DATA FOR THIS TASK
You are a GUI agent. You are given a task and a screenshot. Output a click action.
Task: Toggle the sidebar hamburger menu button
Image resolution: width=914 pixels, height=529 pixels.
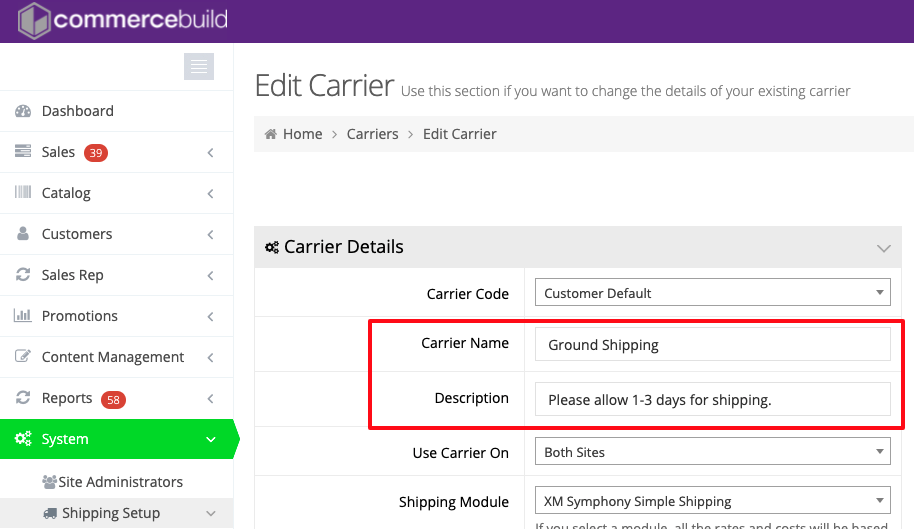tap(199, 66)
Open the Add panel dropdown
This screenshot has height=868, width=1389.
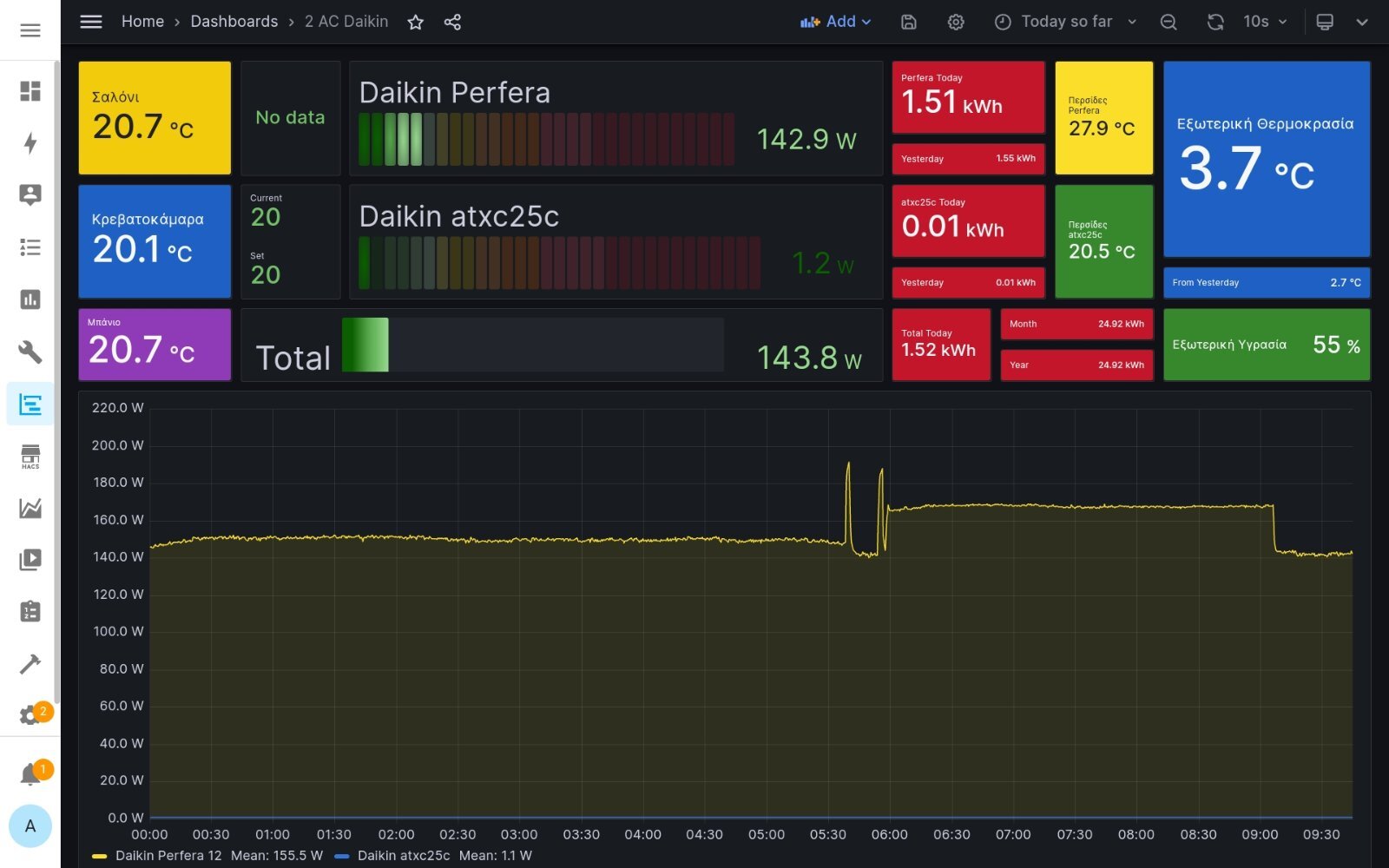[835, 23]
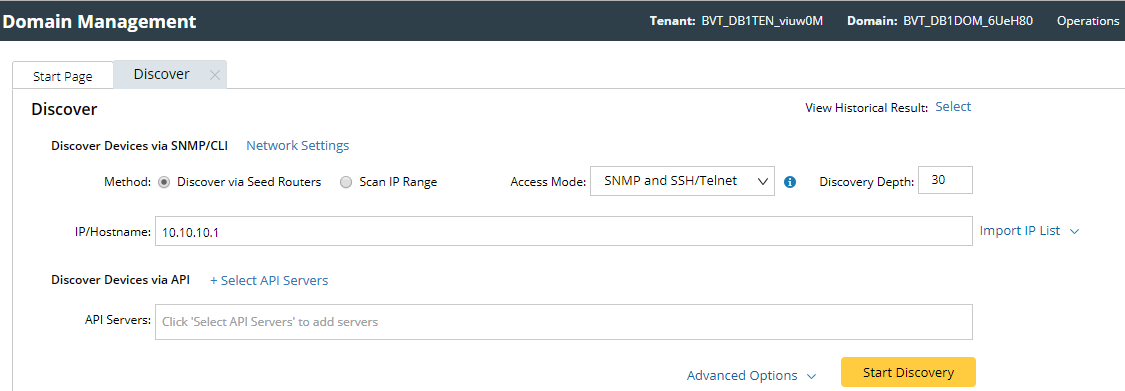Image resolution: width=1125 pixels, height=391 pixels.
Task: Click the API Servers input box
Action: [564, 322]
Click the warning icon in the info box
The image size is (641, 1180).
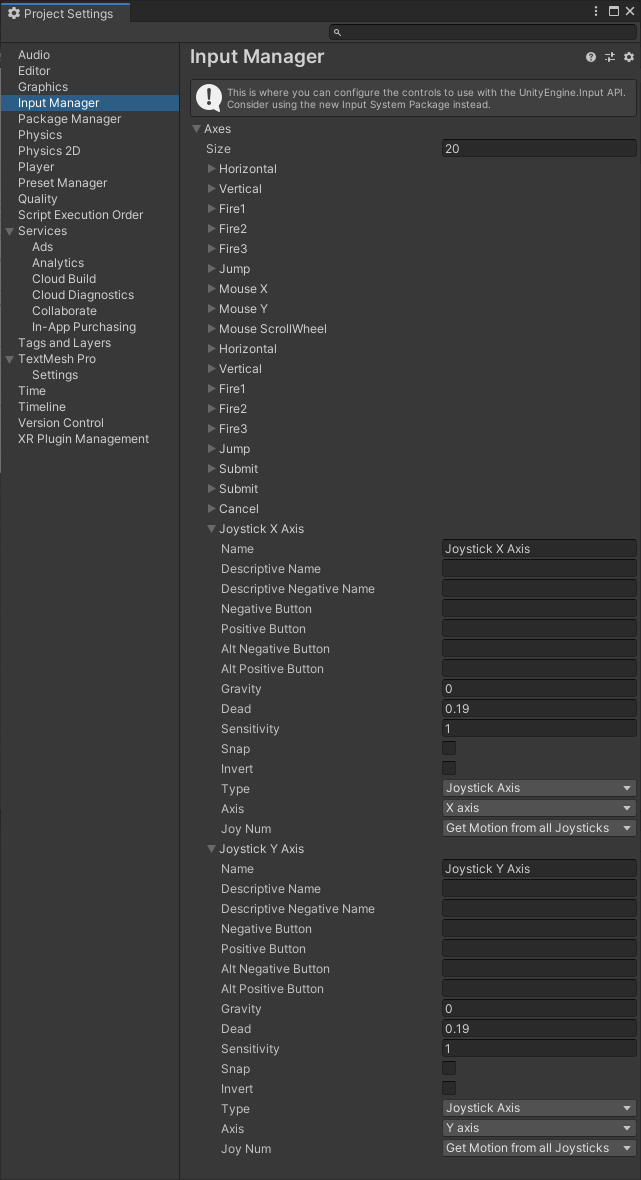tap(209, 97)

* * *

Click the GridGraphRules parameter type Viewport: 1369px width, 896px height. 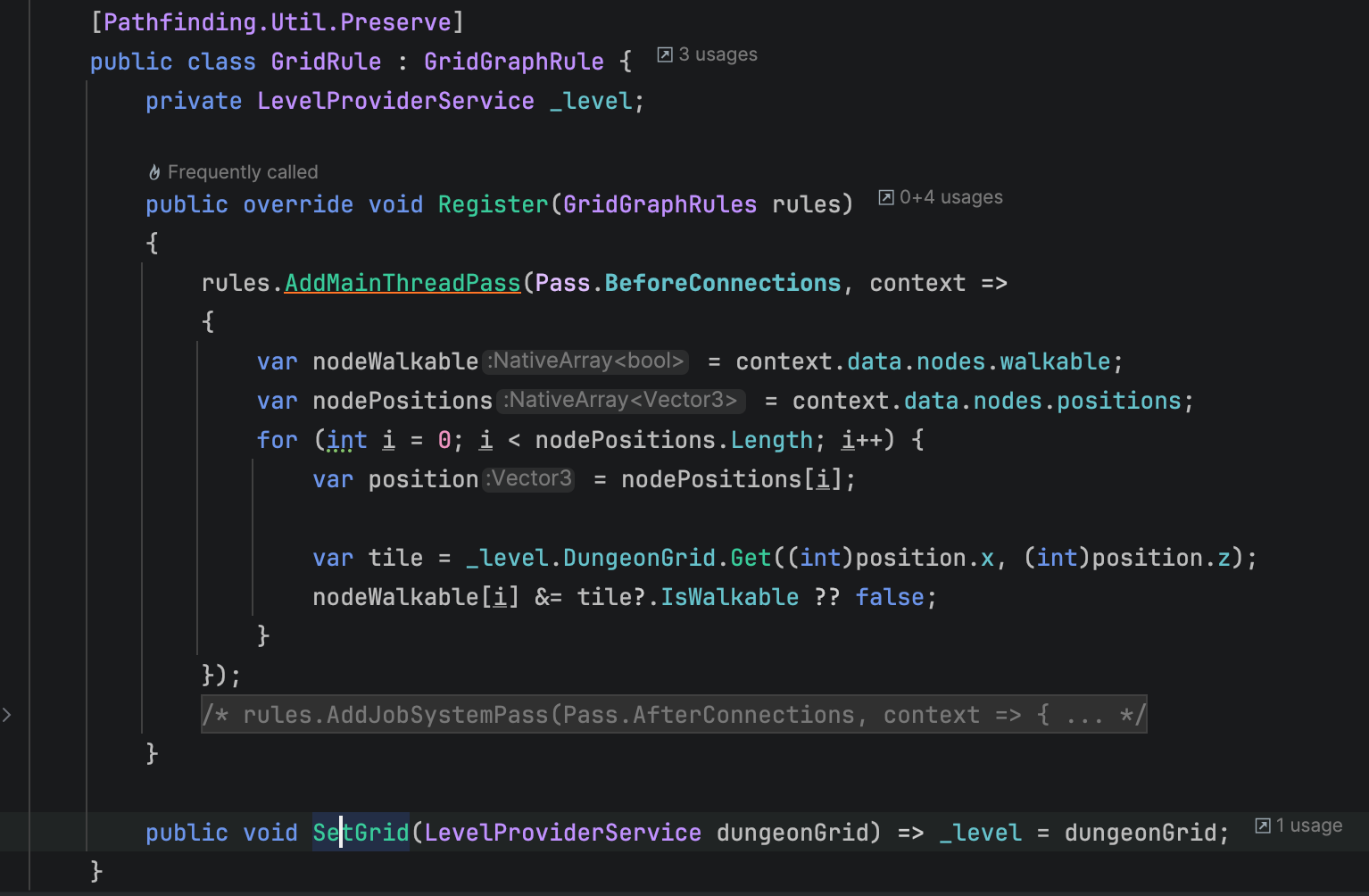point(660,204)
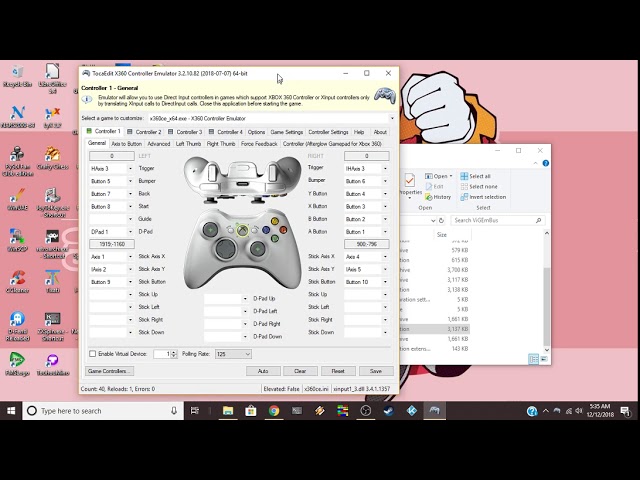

EXERCISE
Copy only the lines above from the one containing "You are a GUI" through the one containing "Open the Add panel dropdown", both included. Leave out the pictures.

YOUR SOLUTION
You are a GUI agent. You are given a task and a screenshot. Output a click action.
Task: Toggle the sidebar hamburger menu button
Image resolution: width=914 pixels, height=529 pixels.
tap(199, 66)
Open the Add panel dropdown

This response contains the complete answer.